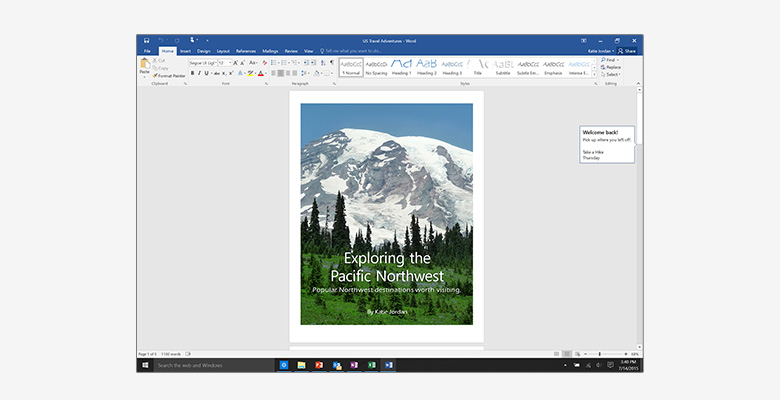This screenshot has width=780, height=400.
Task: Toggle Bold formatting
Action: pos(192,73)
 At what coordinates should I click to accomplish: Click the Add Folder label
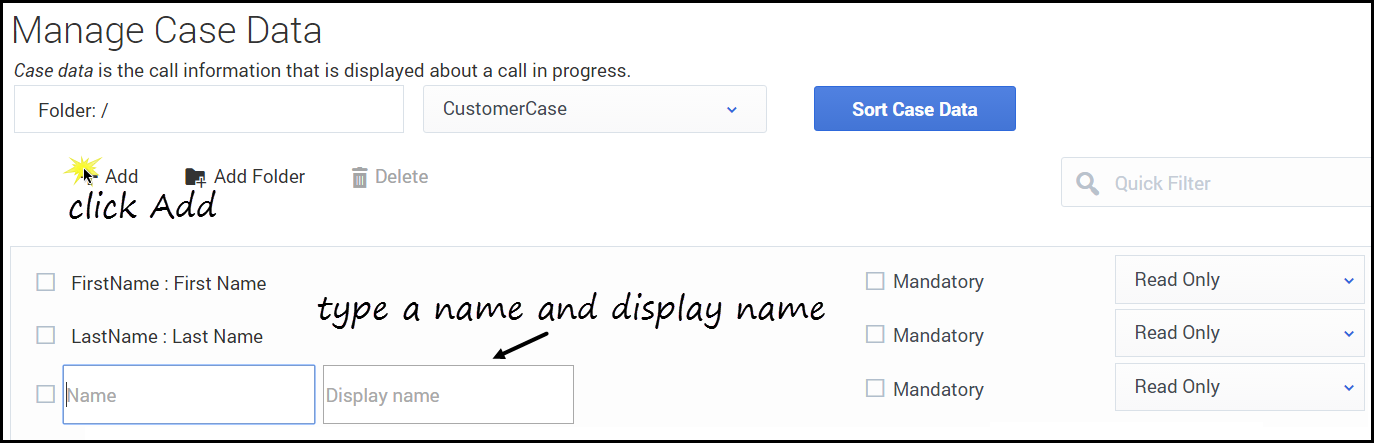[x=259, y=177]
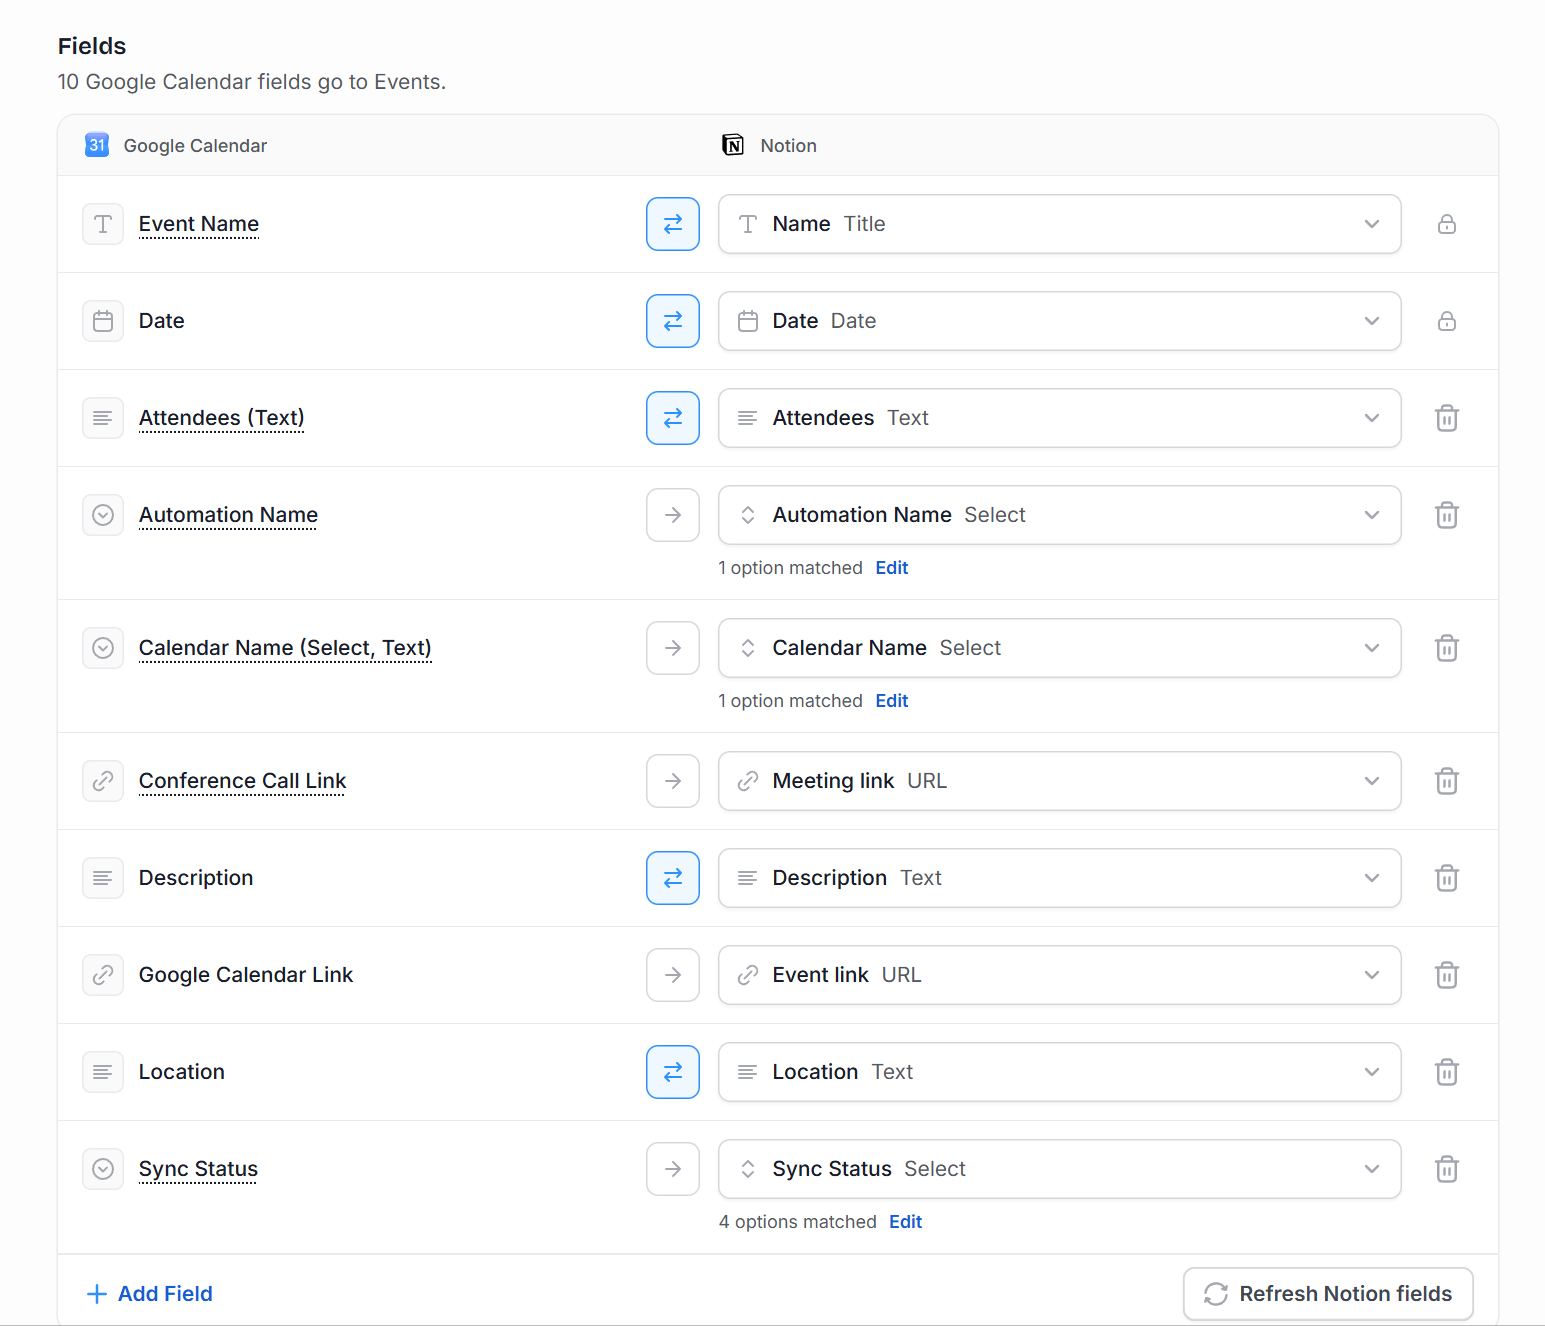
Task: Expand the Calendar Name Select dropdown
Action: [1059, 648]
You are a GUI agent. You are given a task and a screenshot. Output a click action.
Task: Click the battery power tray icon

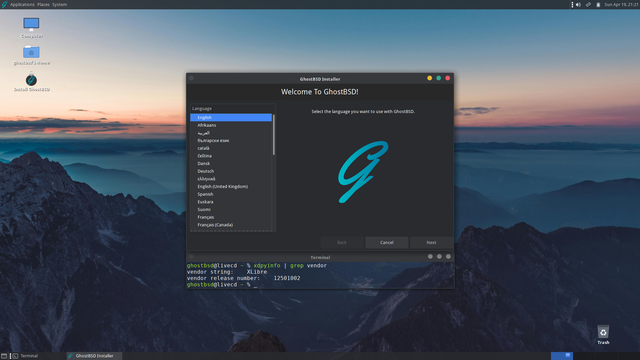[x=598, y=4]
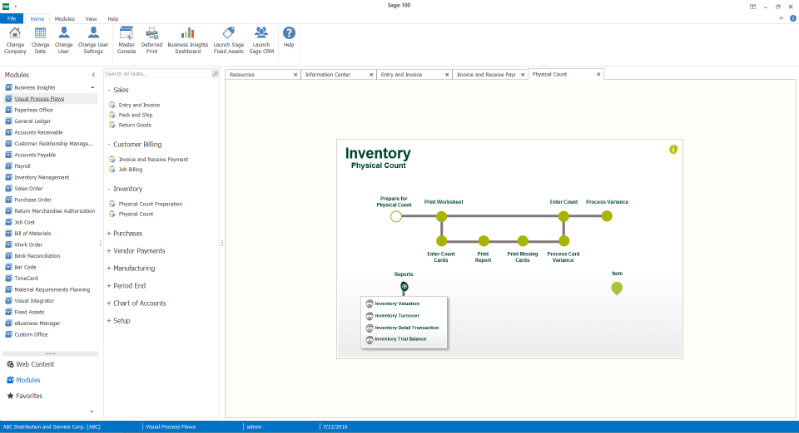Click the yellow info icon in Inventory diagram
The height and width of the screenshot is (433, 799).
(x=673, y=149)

* **Task details**: Starting at the line that contains "You are a GUI", restate every line through the end of the records exactly as written, but leave the pictures out.

* **The answer**:
You are a GUI agent. You are given a task and a screenshot. Output a click action.
Task: Click the battery power tray icon

[x=598, y=4]
Click the yellow info icon in Inventory diagram
The height and width of the screenshot is (433, 799).
(x=673, y=149)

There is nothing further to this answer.